Comment by m3galinux
7 hours ago
Linux intends to be left out of all this attestation garbage because it completely undermines the point of fully owning and controlling your own devices. I don't want or need to ask permission before I run a program - not from random megacorporations, and ESPECIALLY not from any of the various governments. If some third party service wants to make sure I'm not doing anything nefarious, they should do it at the border of their servers and the services they offer.
> what does someone running Linux do if the government mandates online services require proprietary attestation APIs?
So, in the scenario posed (quoted above again for context) that I’m responding to, where the government has mandated attestation online, it seems like you’re arguing that Linux should continue to opt-out of attestation, and thus be forced into non-internet uses only. Do I misunderstand your intended outcome to the scenario here? I took for granted that Linux users would want to retain access to the internet as a critical priority, given how strongly they’re objecting to attestation of internet apps (and eventually internet access), but if I’m mistaken then I’m happy to reverse course!

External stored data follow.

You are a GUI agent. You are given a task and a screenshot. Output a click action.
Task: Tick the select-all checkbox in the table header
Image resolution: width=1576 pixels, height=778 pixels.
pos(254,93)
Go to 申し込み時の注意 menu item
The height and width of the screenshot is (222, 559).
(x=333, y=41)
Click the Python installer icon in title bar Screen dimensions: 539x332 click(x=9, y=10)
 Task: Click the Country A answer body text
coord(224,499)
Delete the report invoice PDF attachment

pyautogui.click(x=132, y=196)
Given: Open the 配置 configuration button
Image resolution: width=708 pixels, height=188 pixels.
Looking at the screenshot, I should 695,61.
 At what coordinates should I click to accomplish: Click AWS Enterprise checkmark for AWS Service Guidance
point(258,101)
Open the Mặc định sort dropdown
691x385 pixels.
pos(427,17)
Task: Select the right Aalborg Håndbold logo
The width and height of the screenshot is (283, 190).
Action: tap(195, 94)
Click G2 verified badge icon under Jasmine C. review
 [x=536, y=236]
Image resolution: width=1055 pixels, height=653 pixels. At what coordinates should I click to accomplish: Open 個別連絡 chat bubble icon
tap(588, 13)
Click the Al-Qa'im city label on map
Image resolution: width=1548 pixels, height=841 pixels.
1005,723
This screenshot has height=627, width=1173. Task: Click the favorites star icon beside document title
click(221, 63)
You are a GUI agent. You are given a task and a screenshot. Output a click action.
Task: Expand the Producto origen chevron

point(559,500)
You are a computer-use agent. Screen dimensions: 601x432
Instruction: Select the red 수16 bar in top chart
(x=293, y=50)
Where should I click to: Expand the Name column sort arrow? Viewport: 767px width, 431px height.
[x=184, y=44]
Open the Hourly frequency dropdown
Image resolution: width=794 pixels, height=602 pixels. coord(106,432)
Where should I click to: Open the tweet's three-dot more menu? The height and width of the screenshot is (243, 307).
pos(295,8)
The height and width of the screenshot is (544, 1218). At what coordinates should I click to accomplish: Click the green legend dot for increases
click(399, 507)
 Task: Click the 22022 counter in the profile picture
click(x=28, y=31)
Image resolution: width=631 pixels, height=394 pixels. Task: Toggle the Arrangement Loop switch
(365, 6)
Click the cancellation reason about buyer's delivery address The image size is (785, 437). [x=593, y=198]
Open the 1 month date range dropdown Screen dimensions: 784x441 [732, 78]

The idea is that enough users insist on non-attestation devices and platforms that governments and mega corps aren't able to require them for critical services. And loudly protest, switch to different services, etc when they DO attempt to be required. Example: already personally switched banks when they tried to require a validated Android device, and let them know directly and in reviews all over the place.
Don't fall for the trap that all of this is inevitable, you have to try and resist it first.